Find the string "label" in the material. Copy every line that has it.

> _RECORDS TO USE_:
'''

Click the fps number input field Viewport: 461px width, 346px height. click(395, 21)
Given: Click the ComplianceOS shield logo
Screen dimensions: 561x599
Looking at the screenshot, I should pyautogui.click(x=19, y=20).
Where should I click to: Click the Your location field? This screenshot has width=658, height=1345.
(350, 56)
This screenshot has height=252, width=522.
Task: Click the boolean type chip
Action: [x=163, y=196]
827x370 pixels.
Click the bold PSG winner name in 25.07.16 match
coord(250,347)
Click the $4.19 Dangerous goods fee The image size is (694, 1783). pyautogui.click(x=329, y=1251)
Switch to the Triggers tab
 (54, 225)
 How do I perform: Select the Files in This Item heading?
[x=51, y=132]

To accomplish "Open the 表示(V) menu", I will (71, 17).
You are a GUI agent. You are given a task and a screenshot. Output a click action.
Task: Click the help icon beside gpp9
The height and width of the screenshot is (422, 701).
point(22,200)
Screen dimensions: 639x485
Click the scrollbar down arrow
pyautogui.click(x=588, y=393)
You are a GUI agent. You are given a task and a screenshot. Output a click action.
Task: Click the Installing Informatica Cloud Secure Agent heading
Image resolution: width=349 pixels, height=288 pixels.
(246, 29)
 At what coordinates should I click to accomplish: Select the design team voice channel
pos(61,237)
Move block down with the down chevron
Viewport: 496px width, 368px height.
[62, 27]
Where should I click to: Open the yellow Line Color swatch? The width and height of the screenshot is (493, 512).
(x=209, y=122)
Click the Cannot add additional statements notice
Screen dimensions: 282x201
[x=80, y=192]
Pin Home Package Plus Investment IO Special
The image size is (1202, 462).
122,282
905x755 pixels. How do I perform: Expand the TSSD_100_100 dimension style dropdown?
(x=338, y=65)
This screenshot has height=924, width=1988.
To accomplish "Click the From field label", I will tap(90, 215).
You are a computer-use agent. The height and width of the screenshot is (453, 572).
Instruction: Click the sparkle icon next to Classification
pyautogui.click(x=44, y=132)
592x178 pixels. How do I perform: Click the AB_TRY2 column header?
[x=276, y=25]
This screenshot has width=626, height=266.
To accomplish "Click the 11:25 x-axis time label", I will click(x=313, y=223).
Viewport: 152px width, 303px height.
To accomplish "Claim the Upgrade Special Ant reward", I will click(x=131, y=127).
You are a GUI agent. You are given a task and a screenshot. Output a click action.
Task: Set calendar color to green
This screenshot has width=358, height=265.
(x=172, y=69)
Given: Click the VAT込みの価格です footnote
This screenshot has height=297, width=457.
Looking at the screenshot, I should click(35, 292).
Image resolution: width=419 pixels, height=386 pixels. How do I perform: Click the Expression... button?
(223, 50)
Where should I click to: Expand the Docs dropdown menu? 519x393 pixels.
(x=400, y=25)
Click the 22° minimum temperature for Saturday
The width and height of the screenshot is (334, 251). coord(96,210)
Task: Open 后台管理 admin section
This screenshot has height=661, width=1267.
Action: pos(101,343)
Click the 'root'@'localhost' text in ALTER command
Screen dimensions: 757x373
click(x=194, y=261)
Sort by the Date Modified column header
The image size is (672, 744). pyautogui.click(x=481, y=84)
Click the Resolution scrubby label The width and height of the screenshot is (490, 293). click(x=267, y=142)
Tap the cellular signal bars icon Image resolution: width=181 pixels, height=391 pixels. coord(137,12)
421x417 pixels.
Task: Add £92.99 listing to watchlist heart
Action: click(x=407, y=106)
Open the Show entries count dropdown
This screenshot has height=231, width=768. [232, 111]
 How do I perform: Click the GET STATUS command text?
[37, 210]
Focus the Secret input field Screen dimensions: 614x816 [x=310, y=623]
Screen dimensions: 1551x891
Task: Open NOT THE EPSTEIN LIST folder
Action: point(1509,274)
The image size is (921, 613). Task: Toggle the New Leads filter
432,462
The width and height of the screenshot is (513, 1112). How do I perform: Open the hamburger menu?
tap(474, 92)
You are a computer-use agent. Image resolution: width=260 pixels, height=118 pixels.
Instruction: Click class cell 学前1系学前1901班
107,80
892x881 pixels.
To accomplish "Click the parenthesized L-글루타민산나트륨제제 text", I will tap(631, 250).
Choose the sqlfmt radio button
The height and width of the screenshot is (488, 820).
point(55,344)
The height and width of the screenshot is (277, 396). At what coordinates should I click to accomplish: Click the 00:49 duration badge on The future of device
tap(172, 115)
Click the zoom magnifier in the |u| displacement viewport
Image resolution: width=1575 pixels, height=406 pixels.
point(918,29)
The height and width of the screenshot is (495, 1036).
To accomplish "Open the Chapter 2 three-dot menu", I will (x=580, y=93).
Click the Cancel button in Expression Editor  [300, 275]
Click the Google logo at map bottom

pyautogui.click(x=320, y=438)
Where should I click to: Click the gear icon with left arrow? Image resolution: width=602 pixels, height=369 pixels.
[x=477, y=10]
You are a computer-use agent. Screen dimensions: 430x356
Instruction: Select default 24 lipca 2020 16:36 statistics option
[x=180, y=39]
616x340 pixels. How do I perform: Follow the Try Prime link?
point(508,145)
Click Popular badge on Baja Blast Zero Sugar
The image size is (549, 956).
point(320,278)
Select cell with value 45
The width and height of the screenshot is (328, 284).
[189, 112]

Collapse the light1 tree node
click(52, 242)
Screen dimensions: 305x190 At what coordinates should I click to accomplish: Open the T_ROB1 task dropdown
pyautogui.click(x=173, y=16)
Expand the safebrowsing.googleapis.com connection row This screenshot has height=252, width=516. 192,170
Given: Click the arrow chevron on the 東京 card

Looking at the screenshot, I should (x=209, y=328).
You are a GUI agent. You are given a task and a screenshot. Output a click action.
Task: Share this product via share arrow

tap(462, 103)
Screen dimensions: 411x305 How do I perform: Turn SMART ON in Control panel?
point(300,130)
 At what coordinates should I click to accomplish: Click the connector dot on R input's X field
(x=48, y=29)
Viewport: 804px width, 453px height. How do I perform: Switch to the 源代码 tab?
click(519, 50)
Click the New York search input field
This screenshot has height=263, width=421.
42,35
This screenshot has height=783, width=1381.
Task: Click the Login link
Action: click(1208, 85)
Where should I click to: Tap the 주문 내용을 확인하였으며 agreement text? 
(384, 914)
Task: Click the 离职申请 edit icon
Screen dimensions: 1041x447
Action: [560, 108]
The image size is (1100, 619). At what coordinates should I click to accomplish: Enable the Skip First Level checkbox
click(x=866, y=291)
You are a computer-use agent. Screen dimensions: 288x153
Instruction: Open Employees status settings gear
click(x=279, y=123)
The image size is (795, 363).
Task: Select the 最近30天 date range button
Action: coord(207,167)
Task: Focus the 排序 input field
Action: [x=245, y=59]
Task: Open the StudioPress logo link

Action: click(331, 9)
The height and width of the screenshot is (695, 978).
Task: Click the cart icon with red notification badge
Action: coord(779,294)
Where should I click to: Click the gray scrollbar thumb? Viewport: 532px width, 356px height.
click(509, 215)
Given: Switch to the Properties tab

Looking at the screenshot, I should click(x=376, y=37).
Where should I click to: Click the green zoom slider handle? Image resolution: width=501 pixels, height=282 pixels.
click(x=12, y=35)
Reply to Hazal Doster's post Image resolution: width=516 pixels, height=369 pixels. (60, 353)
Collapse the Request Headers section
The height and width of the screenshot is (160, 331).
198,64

'''

> _ANSWER BELOW_:
To accomplish "Click the From field label", I will tap(90, 215).
To accomplish "Click the 11:25 x-axis time label", I will click(x=313, y=223).
Click the Resolution scrubby label The width and height of the screenshot is (490, 293). click(x=267, y=142)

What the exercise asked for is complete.